* _What you should do_
Which lines of the records below contain the word "computer"? Report each of them in full.

* _Records contained in a dataset_
****
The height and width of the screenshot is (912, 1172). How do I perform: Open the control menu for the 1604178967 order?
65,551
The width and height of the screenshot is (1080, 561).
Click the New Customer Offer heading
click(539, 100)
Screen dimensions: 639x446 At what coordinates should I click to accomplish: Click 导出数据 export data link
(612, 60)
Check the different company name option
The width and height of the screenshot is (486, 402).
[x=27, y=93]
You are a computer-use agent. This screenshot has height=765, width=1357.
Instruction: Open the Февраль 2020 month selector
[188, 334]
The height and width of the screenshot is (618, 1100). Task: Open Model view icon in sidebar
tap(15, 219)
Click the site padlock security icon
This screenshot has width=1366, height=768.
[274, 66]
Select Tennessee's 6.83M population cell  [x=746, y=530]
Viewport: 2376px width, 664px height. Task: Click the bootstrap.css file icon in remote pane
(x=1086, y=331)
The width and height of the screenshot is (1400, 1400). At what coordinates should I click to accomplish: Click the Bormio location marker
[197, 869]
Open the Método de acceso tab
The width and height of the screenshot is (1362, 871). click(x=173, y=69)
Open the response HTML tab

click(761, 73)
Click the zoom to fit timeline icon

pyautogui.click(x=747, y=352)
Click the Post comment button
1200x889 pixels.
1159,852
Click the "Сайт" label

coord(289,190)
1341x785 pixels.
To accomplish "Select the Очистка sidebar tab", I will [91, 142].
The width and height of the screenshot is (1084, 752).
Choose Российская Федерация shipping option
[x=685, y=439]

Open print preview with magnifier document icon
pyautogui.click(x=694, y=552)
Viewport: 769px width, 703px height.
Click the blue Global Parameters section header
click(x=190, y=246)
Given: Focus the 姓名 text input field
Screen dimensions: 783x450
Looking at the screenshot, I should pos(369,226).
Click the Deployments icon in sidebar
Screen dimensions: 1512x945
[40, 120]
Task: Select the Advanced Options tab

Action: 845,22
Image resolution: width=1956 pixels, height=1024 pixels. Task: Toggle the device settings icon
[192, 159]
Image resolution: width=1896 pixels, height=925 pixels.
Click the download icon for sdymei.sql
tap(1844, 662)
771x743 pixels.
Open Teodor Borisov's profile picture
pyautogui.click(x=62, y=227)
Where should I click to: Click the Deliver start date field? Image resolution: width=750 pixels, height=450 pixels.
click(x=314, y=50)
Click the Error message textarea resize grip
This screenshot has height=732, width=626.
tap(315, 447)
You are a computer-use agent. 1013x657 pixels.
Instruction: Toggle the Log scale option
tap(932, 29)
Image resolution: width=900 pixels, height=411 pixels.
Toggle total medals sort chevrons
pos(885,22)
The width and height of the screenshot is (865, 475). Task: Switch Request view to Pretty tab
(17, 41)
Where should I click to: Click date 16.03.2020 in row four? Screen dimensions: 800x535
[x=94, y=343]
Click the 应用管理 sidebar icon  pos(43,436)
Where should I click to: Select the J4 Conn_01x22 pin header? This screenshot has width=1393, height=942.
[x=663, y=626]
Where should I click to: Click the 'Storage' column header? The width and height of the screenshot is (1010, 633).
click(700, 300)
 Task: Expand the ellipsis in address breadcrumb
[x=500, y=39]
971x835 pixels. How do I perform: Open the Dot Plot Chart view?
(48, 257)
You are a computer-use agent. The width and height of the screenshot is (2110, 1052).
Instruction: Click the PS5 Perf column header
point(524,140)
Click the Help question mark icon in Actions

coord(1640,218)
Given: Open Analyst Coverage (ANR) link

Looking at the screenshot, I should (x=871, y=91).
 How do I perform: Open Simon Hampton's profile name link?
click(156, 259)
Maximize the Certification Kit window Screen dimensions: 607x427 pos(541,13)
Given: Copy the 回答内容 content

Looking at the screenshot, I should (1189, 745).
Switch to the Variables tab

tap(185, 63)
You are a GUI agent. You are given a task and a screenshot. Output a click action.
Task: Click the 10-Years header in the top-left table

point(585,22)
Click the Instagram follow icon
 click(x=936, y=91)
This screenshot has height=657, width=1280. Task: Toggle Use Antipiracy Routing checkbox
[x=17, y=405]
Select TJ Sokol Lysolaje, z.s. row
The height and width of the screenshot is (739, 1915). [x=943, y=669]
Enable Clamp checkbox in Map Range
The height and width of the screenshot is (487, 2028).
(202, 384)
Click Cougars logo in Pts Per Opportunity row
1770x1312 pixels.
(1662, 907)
****
* _Answer to this task_
You are a computer-use agent. This screenshot has height=765, width=1357.
You are a computer-use agent. 1013x657 pixels.
You are a computer-use agent. The width and height of the screenshot is (2110, 1052).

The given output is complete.